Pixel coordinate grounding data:

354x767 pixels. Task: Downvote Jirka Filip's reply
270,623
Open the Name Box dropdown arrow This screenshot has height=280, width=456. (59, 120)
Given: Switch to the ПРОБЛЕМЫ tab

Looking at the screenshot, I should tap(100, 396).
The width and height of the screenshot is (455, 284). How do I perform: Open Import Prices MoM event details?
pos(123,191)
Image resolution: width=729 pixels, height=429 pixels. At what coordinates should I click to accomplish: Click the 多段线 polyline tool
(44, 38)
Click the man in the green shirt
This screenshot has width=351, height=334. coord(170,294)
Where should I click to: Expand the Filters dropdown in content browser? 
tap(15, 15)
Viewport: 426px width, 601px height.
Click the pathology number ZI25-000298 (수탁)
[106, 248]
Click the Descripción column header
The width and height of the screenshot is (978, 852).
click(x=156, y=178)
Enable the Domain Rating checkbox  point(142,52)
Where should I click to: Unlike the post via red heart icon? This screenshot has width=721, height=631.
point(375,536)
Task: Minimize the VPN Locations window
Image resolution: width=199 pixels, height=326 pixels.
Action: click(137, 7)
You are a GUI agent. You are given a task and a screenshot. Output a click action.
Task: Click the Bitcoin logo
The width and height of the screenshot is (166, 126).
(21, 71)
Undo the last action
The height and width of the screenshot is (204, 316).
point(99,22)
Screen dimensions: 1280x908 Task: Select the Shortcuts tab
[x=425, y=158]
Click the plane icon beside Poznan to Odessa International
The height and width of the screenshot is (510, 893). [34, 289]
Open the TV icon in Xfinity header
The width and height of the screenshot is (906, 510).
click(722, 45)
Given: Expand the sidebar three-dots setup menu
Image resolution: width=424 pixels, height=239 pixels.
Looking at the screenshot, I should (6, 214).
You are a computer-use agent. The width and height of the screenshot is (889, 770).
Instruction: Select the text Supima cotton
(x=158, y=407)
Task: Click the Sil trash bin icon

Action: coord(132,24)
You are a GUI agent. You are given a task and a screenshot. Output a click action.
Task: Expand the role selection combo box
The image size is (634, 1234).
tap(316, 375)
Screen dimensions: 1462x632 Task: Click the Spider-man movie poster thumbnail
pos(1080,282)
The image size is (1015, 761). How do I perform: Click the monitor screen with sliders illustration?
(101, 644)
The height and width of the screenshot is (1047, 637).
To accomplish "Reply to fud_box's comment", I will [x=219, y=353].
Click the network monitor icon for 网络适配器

Your objective -> Every line of the data should be output exactly as it was given.

Response to the exercise ->
354x767 pixels. Task: Downvote Jirka Filip's reply
270,623
Open the Name Box dropdown arrow This screenshot has height=280, width=456. (59, 120)
Given: Switch to the ПРОБЛЕМЫ tab

Looking at the screenshot, I should tap(100, 396).
The width and height of the screenshot is (455, 284). How do I perform: Open Import Prices MoM event details?
pos(123,191)
Image resolution: width=729 pixels, height=429 pixels. At what coordinates should I click to accomplish: Click the 多段线 polyline tool
(44, 38)
Click the man in the green shirt
This screenshot has width=351, height=334. coord(170,294)
Where should I click to: Expand the Filters dropdown in content browser? 
tap(15, 15)
Viewport: 426px width, 601px height.
Click the pathology number ZI25-000298 (수탁)
[106, 248]
Click the Descripción column header
The width and height of the screenshot is (978, 852).
click(x=156, y=178)
Enable the Domain Rating checkbox  point(142,52)
Where should I click to: Unlike the post via red heart icon? This screenshot has width=721, height=631.
point(375,536)
Task: Minimize the VPN Locations window
Image resolution: width=199 pixels, height=326 pixels.
Action: click(137, 7)
You are a GUI agent. You are given a task and a screenshot. Output a click action.
Task: Click the Bitcoin logo
The width and height of the screenshot is (166, 126).
(21, 71)
Undo the last action
The height and width of the screenshot is (204, 316).
point(99,22)
Screen dimensions: 1280x908 Task: Select the Shortcuts tab
[x=425, y=158]
Click the plane icon beside Poznan to Odessa International
The height and width of the screenshot is (510, 893). [34, 289]
Open the TV icon in Xfinity header
The width and height of the screenshot is (906, 510).
click(722, 45)
Given: Expand the sidebar three-dots setup menu
Image resolution: width=424 pixels, height=239 pixels.
Looking at the screenshot, I should (6, 214).
You are a computer-use agent. The width and height of the screenshot is (889, 770).
Instruction: Select the text Supima cotton
(x=158, y=407)
Task: Click the Sil trash bin icon

Action: coord(132,24)
You are a GUI agent. You are given a task and a screenshot. Output a click action.
Task: Expand the role selection combo box
The image size is (634, 1234).
tap(316, 375)
Screen dimensions: 1462x632 Task: Click the Spider-man movie poster thumbnail
pos(1080,282)
The image size is (1015, 761). How do I perform: Click the monitor screen with sliders illustration?
(101, 644)
The height and width of the screenshot is (1047, 637).
To accomplish "Reply to fud_box's comment", I will [x=219, y=353].
Click the network monitor icon for 网络适配器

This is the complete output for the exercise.